I haven't used stranded wire much as it does not go as deep as
solid wires, and deep is the name of the wire line game. You can
find these lines in monel, stainless or copper.
Solid wire is just that, solid. Monel metal, a nickel-copper
alloy, is my choice for solids in freshwater. It subjects other
metals to galvanic corrosion in saltwater. This means that you
must have a stainless or Monel or nickel-plated reel spool,
swivels, etc. on monel line in salt. The disadvantages of monel
are that it does not get quite as deep as stainless and it costs
twice as much. I particularly like dark monel line.
Stainless steel is strong and thin for the test and very
durable and rust resistant. It's a good choice if you are more
careful than I with line. I've filled two reels with stainless
and lost fish to failed kinks the first season.
A buddy used copper line he "reclaims" from old
phone lines and loads on a wooden reel. Copper won't stand up to
saltwater, and it's pretty thick for the test so does not sink
much better than lead-cores.
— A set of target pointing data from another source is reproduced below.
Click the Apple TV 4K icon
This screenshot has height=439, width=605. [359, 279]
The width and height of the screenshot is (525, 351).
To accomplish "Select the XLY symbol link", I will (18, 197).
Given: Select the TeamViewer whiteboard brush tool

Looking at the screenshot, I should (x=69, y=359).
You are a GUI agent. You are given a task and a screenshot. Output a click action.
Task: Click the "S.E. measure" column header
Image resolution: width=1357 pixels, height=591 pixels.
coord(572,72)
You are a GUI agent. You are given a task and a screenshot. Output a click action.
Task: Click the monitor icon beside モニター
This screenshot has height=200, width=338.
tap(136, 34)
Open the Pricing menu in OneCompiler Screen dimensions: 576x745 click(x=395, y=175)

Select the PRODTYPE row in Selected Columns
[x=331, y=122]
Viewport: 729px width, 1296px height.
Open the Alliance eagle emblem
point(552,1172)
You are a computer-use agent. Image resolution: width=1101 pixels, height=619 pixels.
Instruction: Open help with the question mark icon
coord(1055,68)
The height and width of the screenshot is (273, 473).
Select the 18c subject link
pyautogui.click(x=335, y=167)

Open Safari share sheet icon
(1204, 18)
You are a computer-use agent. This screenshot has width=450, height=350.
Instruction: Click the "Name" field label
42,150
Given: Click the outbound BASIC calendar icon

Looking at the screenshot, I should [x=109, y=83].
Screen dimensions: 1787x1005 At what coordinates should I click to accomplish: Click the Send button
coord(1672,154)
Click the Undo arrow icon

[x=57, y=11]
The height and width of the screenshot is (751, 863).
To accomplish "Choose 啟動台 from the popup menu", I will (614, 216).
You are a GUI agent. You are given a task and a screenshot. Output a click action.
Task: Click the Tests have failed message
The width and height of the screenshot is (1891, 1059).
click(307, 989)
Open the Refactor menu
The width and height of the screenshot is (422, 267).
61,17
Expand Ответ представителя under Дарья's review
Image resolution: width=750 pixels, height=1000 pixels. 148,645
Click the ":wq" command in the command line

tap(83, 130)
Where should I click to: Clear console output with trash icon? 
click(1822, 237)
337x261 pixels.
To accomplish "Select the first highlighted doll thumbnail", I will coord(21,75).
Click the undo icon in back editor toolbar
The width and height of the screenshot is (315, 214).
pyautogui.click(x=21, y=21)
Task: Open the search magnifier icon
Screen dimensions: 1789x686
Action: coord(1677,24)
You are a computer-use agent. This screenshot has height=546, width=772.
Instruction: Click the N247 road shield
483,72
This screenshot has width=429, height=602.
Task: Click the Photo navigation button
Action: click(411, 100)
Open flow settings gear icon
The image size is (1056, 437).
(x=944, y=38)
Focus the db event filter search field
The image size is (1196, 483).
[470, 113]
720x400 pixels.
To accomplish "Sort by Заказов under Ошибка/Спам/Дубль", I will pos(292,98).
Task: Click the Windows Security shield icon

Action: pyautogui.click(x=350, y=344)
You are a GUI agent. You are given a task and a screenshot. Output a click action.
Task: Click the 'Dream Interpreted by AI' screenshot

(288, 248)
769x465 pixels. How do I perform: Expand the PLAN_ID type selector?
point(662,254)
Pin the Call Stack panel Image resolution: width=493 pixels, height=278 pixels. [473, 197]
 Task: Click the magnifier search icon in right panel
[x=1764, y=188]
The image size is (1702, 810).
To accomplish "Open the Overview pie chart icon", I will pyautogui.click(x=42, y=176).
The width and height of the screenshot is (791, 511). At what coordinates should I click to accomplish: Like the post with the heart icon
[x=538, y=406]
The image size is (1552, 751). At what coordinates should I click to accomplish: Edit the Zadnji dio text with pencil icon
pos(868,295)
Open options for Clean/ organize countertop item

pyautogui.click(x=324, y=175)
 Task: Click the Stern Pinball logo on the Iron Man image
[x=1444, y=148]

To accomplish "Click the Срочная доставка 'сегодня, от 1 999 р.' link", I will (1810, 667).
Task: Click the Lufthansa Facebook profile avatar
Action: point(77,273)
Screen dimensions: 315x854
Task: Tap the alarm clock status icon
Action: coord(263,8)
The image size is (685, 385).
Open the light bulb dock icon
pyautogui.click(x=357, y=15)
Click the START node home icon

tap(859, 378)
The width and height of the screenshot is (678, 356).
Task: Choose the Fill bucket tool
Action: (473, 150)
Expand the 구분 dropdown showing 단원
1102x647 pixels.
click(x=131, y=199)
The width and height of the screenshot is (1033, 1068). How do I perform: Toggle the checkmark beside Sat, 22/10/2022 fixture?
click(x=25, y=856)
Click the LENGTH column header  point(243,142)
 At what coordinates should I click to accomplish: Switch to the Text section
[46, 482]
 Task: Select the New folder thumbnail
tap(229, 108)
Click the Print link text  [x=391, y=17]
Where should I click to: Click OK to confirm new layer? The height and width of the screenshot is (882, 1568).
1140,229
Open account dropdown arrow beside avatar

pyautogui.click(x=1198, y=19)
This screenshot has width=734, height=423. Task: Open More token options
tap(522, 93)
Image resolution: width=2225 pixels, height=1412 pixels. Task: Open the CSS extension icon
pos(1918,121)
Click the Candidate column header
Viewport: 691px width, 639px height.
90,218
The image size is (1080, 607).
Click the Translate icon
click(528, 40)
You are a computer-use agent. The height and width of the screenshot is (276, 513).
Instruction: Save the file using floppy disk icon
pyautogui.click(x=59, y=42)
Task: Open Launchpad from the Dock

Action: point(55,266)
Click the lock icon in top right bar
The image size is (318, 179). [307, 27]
Can't say much about it; I've never
used it, but it suited grandfather.
Whatever your line choice, do realize it's critical to
properly connect wire to leaders and backing. Crimps sized to the
line, figure eight knots and, with coated wires, a heated twist
knot all work well. On really heavy line such as 49 strand wire,
a big game loop works well. You can find directions on how to tie
these in Gary Soucie's excellent Hook, Line and Sinker
or any book on fishing knots.
Leaders should be long -- mine run 30 feet to 30 yards so they
take most of the abrasion of snags and such and protect the wire
against the stretch that eventually wears it out. I use Trilene
XT® 30 percent or more lighter than the wire. I've thought about
the new braided lines, but haven't looked at these. Make sure
your leader/wire knot or fastener goes through the rollers! A
buddy failed to do this and ended up handlining a 30 pound
striper the last 45 feet!
All of these metal lines need careful rinsing and drying if
used in saltwater -- I do this in freshwater too. In fact, I
spool wire and lead core off the reel onto home-made holders made
from five gallon ice cream containers. I do this twice to reverse
the line each season and to better check for wear.
Wire Line Techniques
Once you are rigged, you need to consider a few special points
to fish wire well. First, a glove on the left hand, if you are
right handed, lets you lay line down evenly on the reel so it
does not build up on one side or the other and jam. This can
cause all sorts of major problems. Wise fishermen never touch
wire lines with bare hands either.
Second, line must always be let out and reeled in under
tension. If it goes on the reel slack and you hook a fish or snag
on bottom, the line will cut down through the loose coils and
jam. When this happens a pair of needle-nose pliers can help. If
you do hang wire on bottom, hope your drag is lightly set so the
line does not stretch too much as you back down on the problem.
Don't forget that wire lines do sink. So if you hook one fish
trolling deep with multiple wire lines out, try to turn your boat
to deeper water until the other lines are reeled in. This can be
a problem if you are short handed. So I keep a half-gallon float
on board that's attached to a snap. When Annette hooks a fish and
I need to run the boat (Lou's Rule says, "Wives always hook
the fish when trolling.") I snap the float on my line and
the boat speed takes it back toward the lure so that's less
likely to hang up. Given these points and some experience you
should have the deep trolling situation "wired."